Billionaire who performed the first private spacewalk is Trump’s pick to lead NASA

CAPE CANAVERAL, Fla. (AP)—A tech billionaire that bought a series of space flights from Elon Musk’s SpaceX and carried out first private spacewalk was nominated by President-elect Donald Trump on Wednesday to lead NASA.

Jared Isaacman, 41, CEO and founder of a card processing company, has been a close collaborator with Musk ever since he bought his first charter flight with SpaceX. He took competition winners on the 2021 trip and followed it in September with a mission where he briefly popped out of the hatch to test SpaceX’s new spacesuits.

If confirmed, Isaacman would replace Bill Nelson, 82, a former Democratic senator from Florida who was nominated by President Joe Biden. Nelson flew aboard the space shuttle Columbia in 1986 — on the flight just before the Challenger disaster — while a congressman.

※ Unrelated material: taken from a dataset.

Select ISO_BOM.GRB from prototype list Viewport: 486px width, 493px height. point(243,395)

Isaacman said he was honored to be nominated and would be “grateful to serve.” “Having been lucky enough to see our amazing planet from space, I am passionate about America leading the most incredible adventure in human history,” he said via X.

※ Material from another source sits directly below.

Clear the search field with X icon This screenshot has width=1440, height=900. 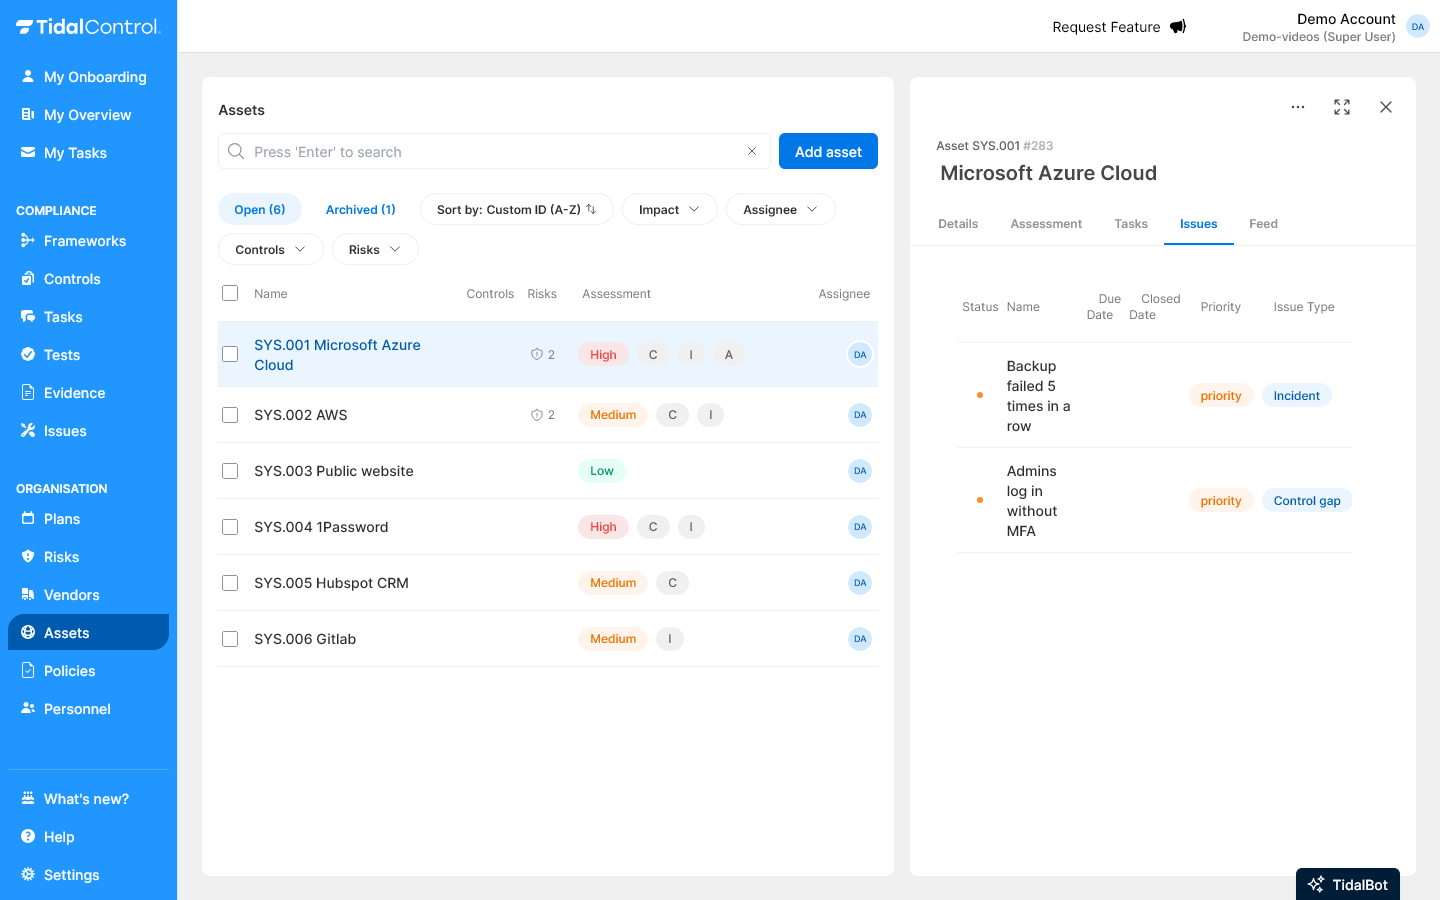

During Nelson’s tenure, NASA accelerated its efforts to return astronauts to the moon. This next-generation Apollo program — named after Apollo’s mythological twin sister Artemis — plans to send four astronauts around the moon as soon as next year. The first moon landing in more than half a century would follow.

NASA expects SpaceX to get astronauts to the lunar surface via Starship, the megarocket launched out of Texas on test flights.

The space agency already relies on SpaceX to fly astronauts to and from the International Space Station along with supply runs. Boeing launched its first crew to NASA in June, but the Starliner capsule ran into so many problems that the two test pilots ended up stuck on the space station. They will take a trip home with SpaceX in February, after more than eight months in orbit. Their mission was supposed to last eight days.

Also on NASA’s plate right now: solar system exploration. Robotic missions to the moon and beyond continue with a NASA spacecraft heading to Jupiter’s water moon Europa and the Mars rover Perseverance collecting more rock and soil samples.

Faced with tight budgets, NASA is seeking a faster and cheaper way to get these Martian samples to Earth than the original plan, which had grown to $11 billion with nothing coming before 2040. As with human spaceflight, NASA has turned to industry and others for ideas and help.

Musk congratulated Isaacman via X, describing him as a man of “high ability and integrity.”

Fighter pilot Isaacman, whose nickname is Rookie, has described himself as a “space geek” since kindergarten. He dropped out of high school at 16, got a GED, and started a business in his parents’ basement that became Shift4. His business is based in eastern Pennsylvania, where he lives with his wife and their two young daughters.

He set a speed record when he flew around the world in 2009 while raising money for the Make-A-Wish program, and later established Draken International, the world’s largest private fleet of fighter jets.

Isaacman has booked two more flights with SpaceX, including a trip that takes the Starship’s first crew into Earth orbit.